__Instructions__:
a) For each statement, say whether it agrees with the homilettes. Answer yes or no and quote the deciding words: (i) the Georges de La Tour painting hangs in the National Gallery in Washington, D.C.; (ii) demon possession in the New Testament is associated with moral depravity; (iii) the relationship of being Jesus' brothers and sisters is attributed to everyone.
b) Summarize the homilettes in three sentences.

__Selected extract__:
Homilette for Tuesday, September 23, 2008

Memorial of Saint Pio of Pietrelcina, priest

(Luke 8:19-21)

We still tell the parents of a bride and groom that they are not losing a child but gaining one. In the gospel today Jesus indicates that his mother is not losing a son but gaining a host of children.

At first reading, it may appear that Jesus is distancing himself from Mary. He says rather brusquely that his mother and brother “are those who hear the word of God and act on it.” But recalling the beginning of Luke’s gospel, we remember how Mary is the first to do just that. She willingly accepts the angel’s message that she is to be the mother of the Savior. Likewise, she makes haste to visit her kinswoman Elizabeth when the angel mentions the latter’s miraculous pregnancy.

Still the thrust of this passage is not so much Mary’s being named the mother of Jesus as we being designated his brothers and sisters. We should note that the relationship is not attributed to everyone. No, to qualify as a member of Jesus’ family we must, like Mary, listen to the word of God with our hearts and act on it with our lives.

Homilette for Monday, September 22, 2008

Monday of the Twenty-fifth Week in Ordinary Time

(Luke 8:16-18)

In the 1950s and 1960s civil rights activists sang, “This little light of mine of mine, I’m going to let it shine.” They saw themselves as small beams of light in the ongoing struggle with the darkness of racial bigotry and prejudice. The song, written in the early part of the last century, recalls Jesus’ words of the gospel today.

Jesus wants his disciples to understand that they were chosen to reflect the light of God’s grace. Christianity is not a private religion in the sense that Jesus’ followers might pray on Sunday and be indifferent to their neighbors on Monday. Quite the contrary, Christian prayer must lead to exemplary behavior.

There is a story about a Quaker prayer meeting once attended by a non-member. As their habit, the Quakers were sitting in quiet meditation which discomforted the guest. The guest turned to the Quaker sitting at his side and whispered, “When does the service begin?” The Quaker responded, “The service begins as soon as the prayer ends!”

Homilette for Friday, September 19, 2008

Friday of the Twenty-fourth Week in Ordinary Time

(Luke 8:1-3)

A famous painting by the French master Georges de La Tour hangs in the National Gallery in Washington, D.C. It shows a loosely-clad woman sitting in front of a looking glass in meditative stupor. She is fingering a skull, which sits in front of, and almost blocks from view, a burning candle. “What’s the point of it all?” she seems to ask herself as she contemplates life and death, herself and Christ, the light.

The painting is called “The Repentant Magdalene” which is probably a misnomer. That title reflects a popular but unfounded belief that Mary Magdalene was a reformed prostitute. Preachers through the ages have concluded that Mary Magdalene, mentioned for the first time in Luke’s gospel today, is “the sinful woman” who bathed Jesus’ feet with her tears of yesterday’s gospel passage. But today’s gospel only identifies her as the woman “from whom seven demons had gone out.” Demon possession in the New Testament is associated with sickness and hysteria, not moral depravity. Mary Magdalene’s relation to the woman of the previous chapter is likely one of inclusion. The evangelist Luke includes the story of the women accompanying Jesus following that of “the sinful woman” to indicate how Jesus attracted different kinds of women as well as men to himself.

__Records shown__:
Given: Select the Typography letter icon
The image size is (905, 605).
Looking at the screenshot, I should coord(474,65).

...

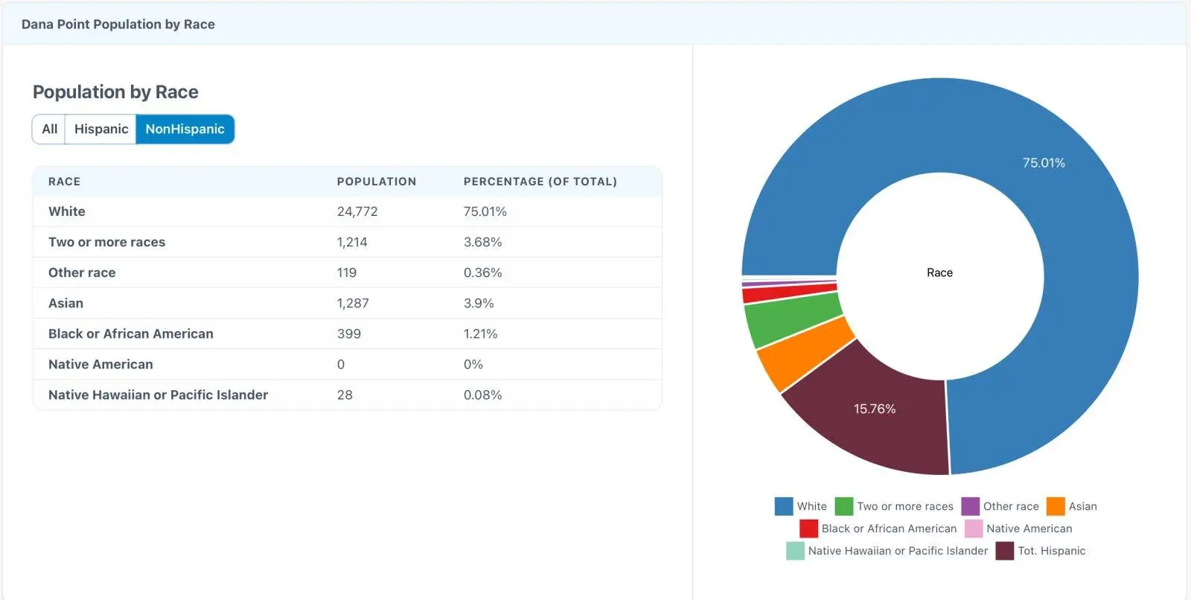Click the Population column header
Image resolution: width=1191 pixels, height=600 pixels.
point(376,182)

==

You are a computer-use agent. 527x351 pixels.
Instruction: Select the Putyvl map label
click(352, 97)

__Answers for the exercise__:
a)
(i) Yes: "A famous painting by the French master Georges de La Tour hangs in the National Gallery in Washington, D.C."
(ii) No: "Demon possession in the New Testament is associated with sickness and hysteria, not moral depravity."
(iii) No: "We should note that the relationship is not attributed to everyone."

b) The homilette on Luke 8:19-21 holds that Jesus' family consists of those who, like Mary, listen to the word of God with their hearts and act on it with their lives. The homilette on Luke 8:16-18 says that Jesus' disciples were chosen to reflect the light of God's grace, so Christian prayer must lead to exemplary behavior. The homilette on Luke 8:1-3 calls the title of Georges de La Tour's painting "The Repentant Magdalene" probably a misnomer, because the gospel identifies Mary Magdalene only as the woman "from whom seven demons had gone out," not as a reformed prostitute.